Phenolic compounds are known for their antioxidant properties, which are attributed to the efficient quenching of free radicals by phenolic hydroxyl groups [10]. Moreover, they can cause damage to the cell wall of microorganisms, increase the permeability of the cell membrane, and thus exhibit antimicrobial activity [11]. In recent years, many researchers have fabricated active food packaging materials by the combination of phenolic compounds and a biopolymer matrix. Song et al. fabricated chitosan (CS) film containing magnolol, which exhibited enhanced antioxidant activity and good efficacy in pork preservation [12]. Tao et al. found that SPI film incorporating carvacrol exhibited antibacterial activity [13].

Quercetin (QR) is a polyphenolic compound widely existing in plants. It can scavenge oxygen free radicals responsible for initiating lipid peroxidation [14,15]. QR is frequently incorporated into films to impart antioxidant and antimicrobial properties, thereby preserving food quality, slowing down spoilage, and prolonging shelf life [14]. Jakubowska et al. found that the addition of QR caused an increase in antioxidant activity in native CS film and successfully delayed secondary lipid oxidation processes [16]. Rani et al. found that the introduction of QR could enhance the antibacterial activity against Listeria monocytogenes (L. monocytogenes) and Escherichia coli (E. coli) in SPI film [17].

The application forms of natural bioactive substances in bio-based films include (1) direct addition, and (2) grafting with biopolymers to form conjugates, and then adding them. Both of these methods can improve the performance of films in terms of mechanical properties, and antioxidant and antimicrobial activities [18]. Some researchers have demonstrated that packaging films prepared by the latter method are more effective than those produced by the former method [19,20]. In recent years, DAS–polyphenol conjugates have displayed promising applications in food packaging. The incorporation of DAS–catechin conjugate into quaternary ammonium chitosan/poly (vinyl alcohol) could improve homogeneity, mechanical properties, and gas- and vapor-blocking capacities [21]. Chitosan in combination with DAS–catechin conjugate could effectively delay the oxidation and spoilage of pork loins during chilled storage [22]. However, few studies have reported whether the use of DAS–polyphenol conjugates in packaging films is more effective than directly adding DAS and polyphenols.

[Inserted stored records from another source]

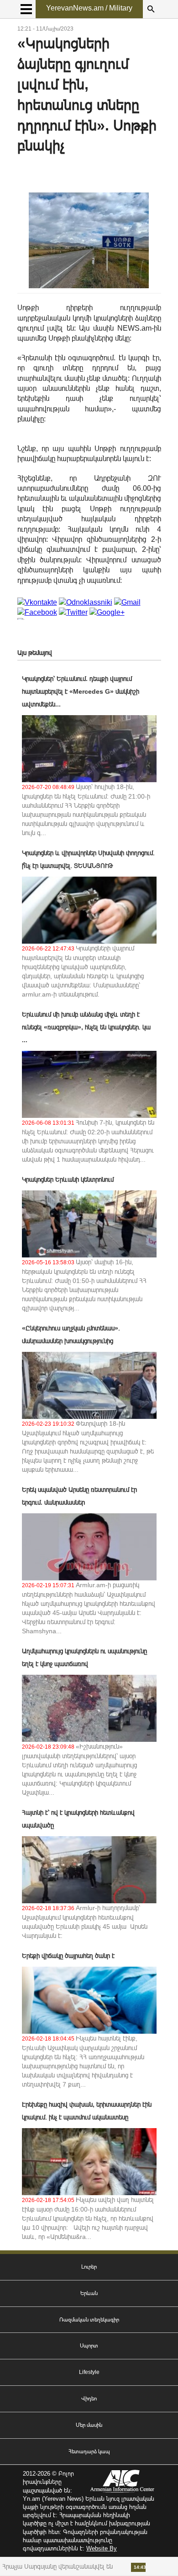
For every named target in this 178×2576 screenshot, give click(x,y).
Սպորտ (89, 2345)
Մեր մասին (89, 2425)
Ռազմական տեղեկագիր (89, 2319)
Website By (101, 2548)
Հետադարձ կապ (89, 2451)
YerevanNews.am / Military (89, 8)
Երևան (89, 2293)
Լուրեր (89, 2267)
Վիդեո (89, 2398)
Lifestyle (89, 2372)
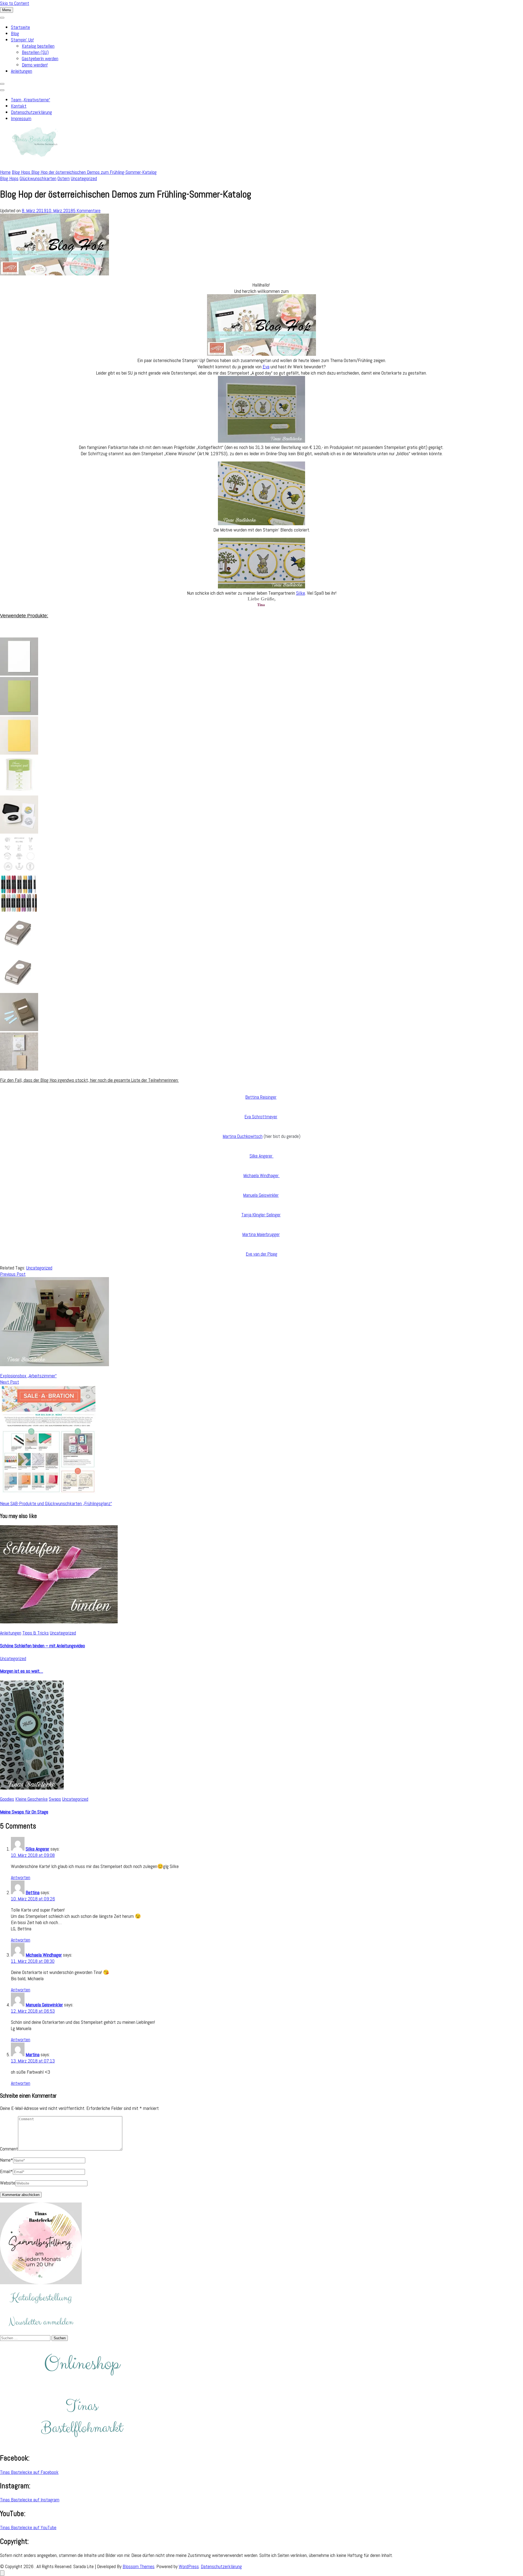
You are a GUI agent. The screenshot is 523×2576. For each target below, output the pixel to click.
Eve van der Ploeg (261, 1254)
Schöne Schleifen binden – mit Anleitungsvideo (42, 1645)
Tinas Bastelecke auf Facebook (29, 2472)
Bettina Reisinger (260, 1097)
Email (6, 2171)
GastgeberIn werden (40, 58)
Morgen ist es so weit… (21, 1671)
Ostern (63, 178)
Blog (15, 33)
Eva (266, 366)
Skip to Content (14, 3)
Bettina (32, 1892)
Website (7, 2183)
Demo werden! (35, 65)
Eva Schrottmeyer (261, 1117)
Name (6, 2160)
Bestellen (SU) (35, 52)
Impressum (21, 118)
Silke (300, 593)
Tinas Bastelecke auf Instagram (29, 2499)
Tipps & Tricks (35, 1633)
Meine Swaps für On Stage (24, 1812)
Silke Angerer (261, 1156)
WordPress (189, 2566)
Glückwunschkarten (38, 178)
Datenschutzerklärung (31, 112)
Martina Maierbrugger (261, 1234)
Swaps (55, 1799)
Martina (32, 2054)
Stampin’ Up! (22, 40)
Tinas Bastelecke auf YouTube (28, 2527)
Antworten (20, 1877)
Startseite (20, 27)
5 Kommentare (87, 210)
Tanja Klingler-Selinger (261, 1215)
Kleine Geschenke (31, 1799)
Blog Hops (9, 178)
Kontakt (18, 106)
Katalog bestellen (38, 46)
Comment (9, 2149)
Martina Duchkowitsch (243, 1136)
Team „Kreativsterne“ (30, 99)
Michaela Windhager (262, 1175)
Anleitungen (21, 71)
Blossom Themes (138, 2566)
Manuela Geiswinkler (261, 1195)
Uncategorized (84, 178)
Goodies (7, 1799)
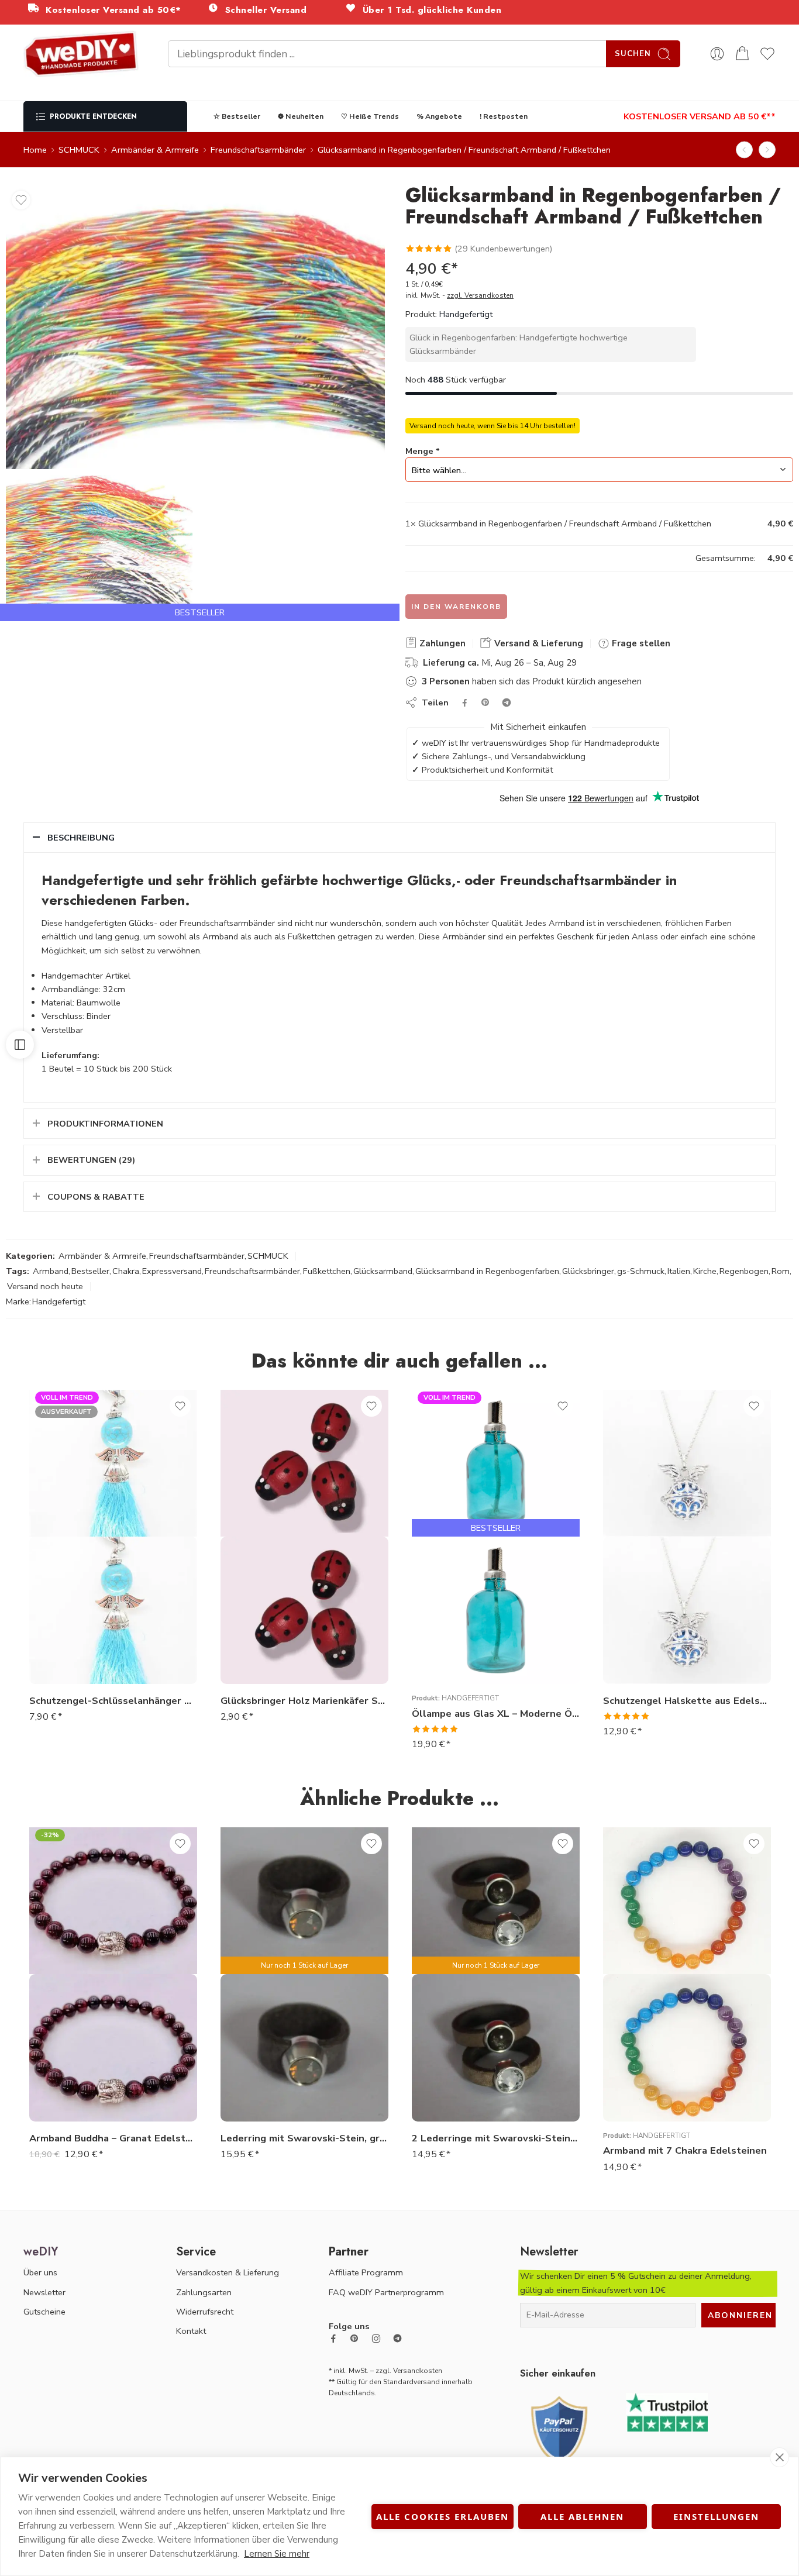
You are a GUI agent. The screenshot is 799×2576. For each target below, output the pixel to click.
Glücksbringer (588, 1271)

In this study, a novel active packaging film, created by incorporating DAS-QR conjugate into an SPI film matrix, as well as another film created by directly adding DAS and QR, were developed (Figure 1). The developed films were characterized in terms of structural, physical, antioxidant, and antibacterial properties. Finally, the application potential of the films in fresh-cut potato packaging was evaluated.

2. Materials and Methods

2.1. Materials

SPI, QR, sodium periodate, choline chloride, and 2, 2-diphenyl-1-picrylhydrazyl (DPPH) were obtained from Macklin (Shanghai, China). Staphylococcus aureus (S. aureus) and E. coli were purchased from Huankai (Guangzhou, China). A 2, 2′-azino-bis(3-ethylbenzothiazoline-6-sulfonic acid) (ABTS) free-radical scavenging ability test kit was obtained from Solarbio (Beijing, China). Malondialdehyde (MDA) and peroxidase (POD) activity test kits were obtained from Grace (Beijing, China). All other reagents were of analytical grade and purchased from Yuanye (Shanghai, China). Starch from Qingke (Tibetan barley) was extracted as described previously [23]. Potatoes (Solanum tuberosum L.) were collected from a local farmers market (Beijing, China). The potatoes used for the treatment exhibited a consistent size, shape, and color, and were devoid of any impairment or deterioration.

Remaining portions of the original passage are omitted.